Exercise: Build a Cause-Effect Graph
Scenario: A file upload system has these rules:
- C1: File size <= 10MB
- C2: File type is allowed (jpg, png, pdf)
- C3: User is authenticated
- C4: Storage quota not exceeded
Rules:
- If C3 is false → E1: “Please log in” (regardless of other conditions)
- If C3 AND C1 AND C2 AND C4 → E2: “Upload successful”
- If C3 AND NOT C1 → E3: “File too large”
- If C3 AND NOT C2 → E4: “File type not allowed”
- If C3 AND C1 AND C2 AND NOT C4 → E5: “Storage full”
Constraint: R (Requires) — C1, C2, C4 require C3 (only evaluated when authenticated)

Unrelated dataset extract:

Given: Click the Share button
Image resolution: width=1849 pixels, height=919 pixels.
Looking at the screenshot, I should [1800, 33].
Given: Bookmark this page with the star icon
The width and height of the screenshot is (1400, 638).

Task: Draw the graph, apply constraints, build the decision table, and count the test cases.
Hint
C3 (authentication) is a gating condition. When it’s false, the other causes don’t matter. When it’s true, you need to consider C1, C2, and C4 combinations — but note the error priority: file size and type errors should be checked before storage quota.
Solution
Decision table (C3 gates everything):
| R1 | R2 | R3 | R4 | R5 | |
|---|---|---|---|---|---|
| C3: Authenticated | F | T | T | T | T |
| C1: Size OK | - | F | T | T | T |
| C2: Type OK | - | - | F | T | T |
| C4: Quota OK | - | - | - | F | T |
| Effects | |||||
| E1: Please log in | X | ||||
| E3: File too large | X | ||||
| E4: Type not allowed | X | ||||
| E5: Storage full | X | ||||
| E2: Upload successful | X |
5 test cases — cascading validation means early failures make later causes irrelevant.

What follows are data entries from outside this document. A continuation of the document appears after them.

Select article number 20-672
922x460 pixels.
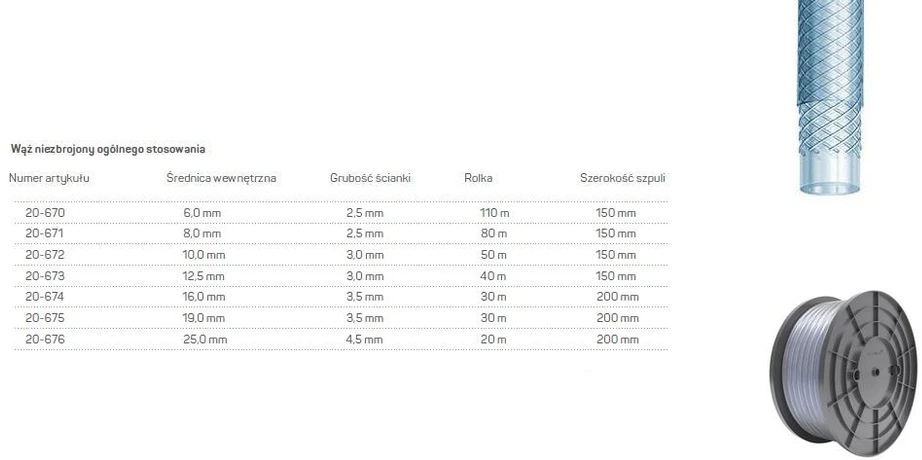45,255
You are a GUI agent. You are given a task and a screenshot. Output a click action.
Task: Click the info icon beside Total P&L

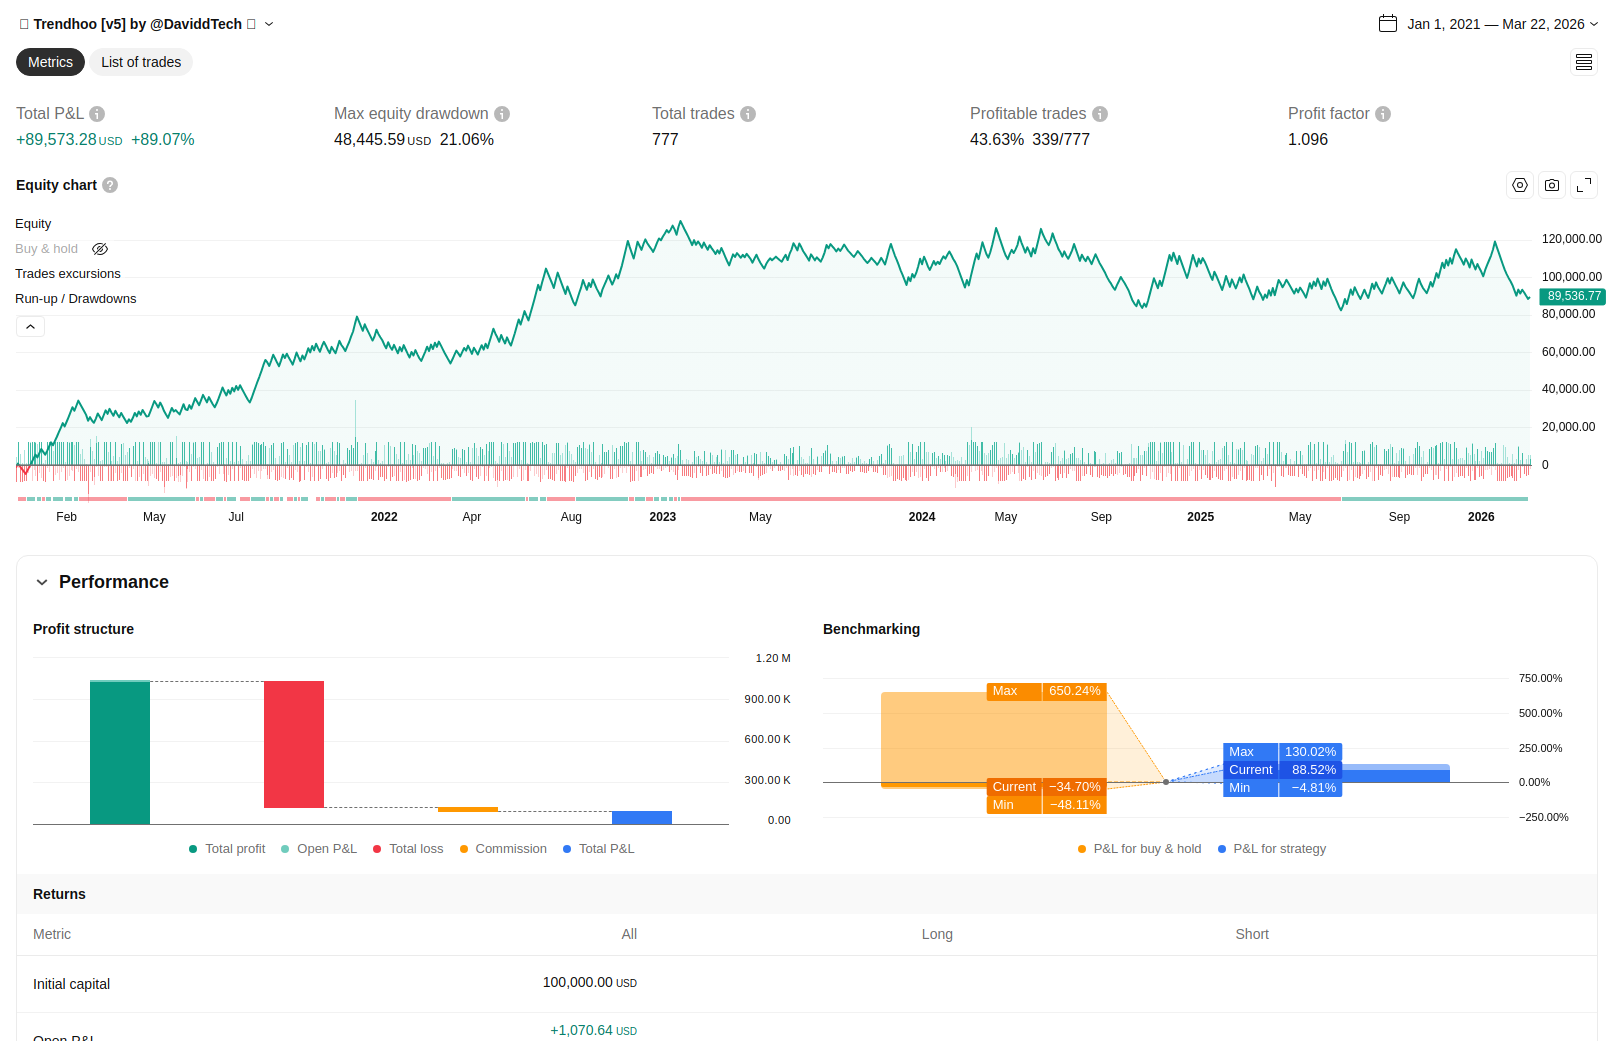click(97, 114)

Note: If the system checks all validations simultaneously (showing multiple errors), you’d need more combinations. The cascading approach assumes the system stops at the first error.
Pro Tips
- Use cause-effect graphing when decision tables get too big. If you have 6+ conditions, a full decision table has 64+ rules. Constraints from cause-effect analysis can cut this dramatically.
- Pair with requirements review. Building the graph often reveals ambiguities, contradictions, and gaps in the specification — making it a valuable review technique too.
- Document the graph. The visual representation is excellent for communicating test logic to developers and product owners.
- Apply error priority order. In real systems, validations often have priority (auth first, then input validation, then business rules). Your graph should reflect this.